Sunday, 11 December 2011

Workouts - Density-Training Videos and New Workout Ideas

Hey everyone,

We decided to continue our trend of pulling and pushing full-body workouts, to allow for back-to-back workouts.  We have also continued to experiment with metabolic finishers at the end of some workouts, including one of our favourite tools - battleropes!




We completed our "pulling" workout density-style, choosing ten exercises.  Here is what we did:

1. Alternating kettlebell deadlifts
2. Parallel-grip pullups

3. Kettlebell swings
4. Reverse push-ups

5. Single-leg hip bridges
6. Underhand chin-ups

7. Straight leg deadlifts
8. One-arm rows/alternating kettlebell rows

9. Alternating kettlebell swings
10. Renegade rows

Density-training example 1 - Parallel grip pullups and alternating kettlebell deadlifts. To keep the video short, we have reduced the number of reps in these demonstrations.



Density-training example 2 - Alternating kettlebell swings and renegade rows. To keep the video short, we have reduced the number of reps in these demonstrations.
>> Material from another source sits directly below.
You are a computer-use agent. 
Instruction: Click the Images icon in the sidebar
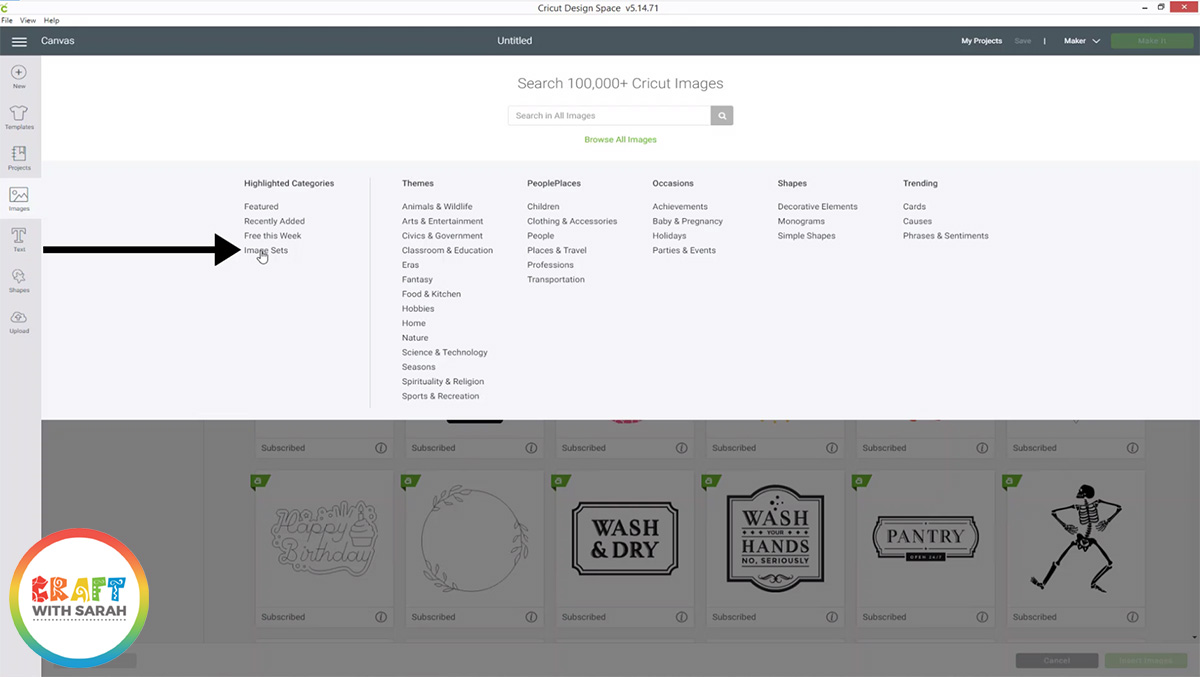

The next day, we did our "pushing" workout variety-style.  For this workout we included some straight sets, 747 protocol, couplets, pyramids and a finisher.  See below for a description of 747 protocol and pyramids. Here is what we did:

1. Straight sets - Turkish Get-ups

2. 7/4/7 Protocol - 7 repetitions of your hardest exercise, immediately followed by 4 repetitions of a plyometric exercise, immediately followed by 7 repetitions of an easier strength exercise. This protocol can be applied to any muscle group. Here is what we did:
     -Front Squats
     -Bench jumps
     -Tempo kettlebell squats

3. Couplet
     -Pushups
     -Overhead kettlebell stair carry

4. Ground-up kettlebell clean and press pyramid - start with a clean and press, then return the kettlebell to the ground. Repeat, but this time perform two presses, then return the kettlebell to the ground.  Complete for 3, 2 and 1 repetitions of a press.  You should complete 9 press repetitions and 5 cleans.

5. Finisher
     -5 minutes of alternating 30 seconds battleropes and 30 seconds plank (no rest in between)



This variety workout was great in that we were able to start slow and warm-up with TGU's, increase our intensity with the 7/4/7, couplets and pyramids, then really finish strong with battleropes. We were exhausted by the end and definitely recommend giving a variety workout a try if you're looking for a challenge!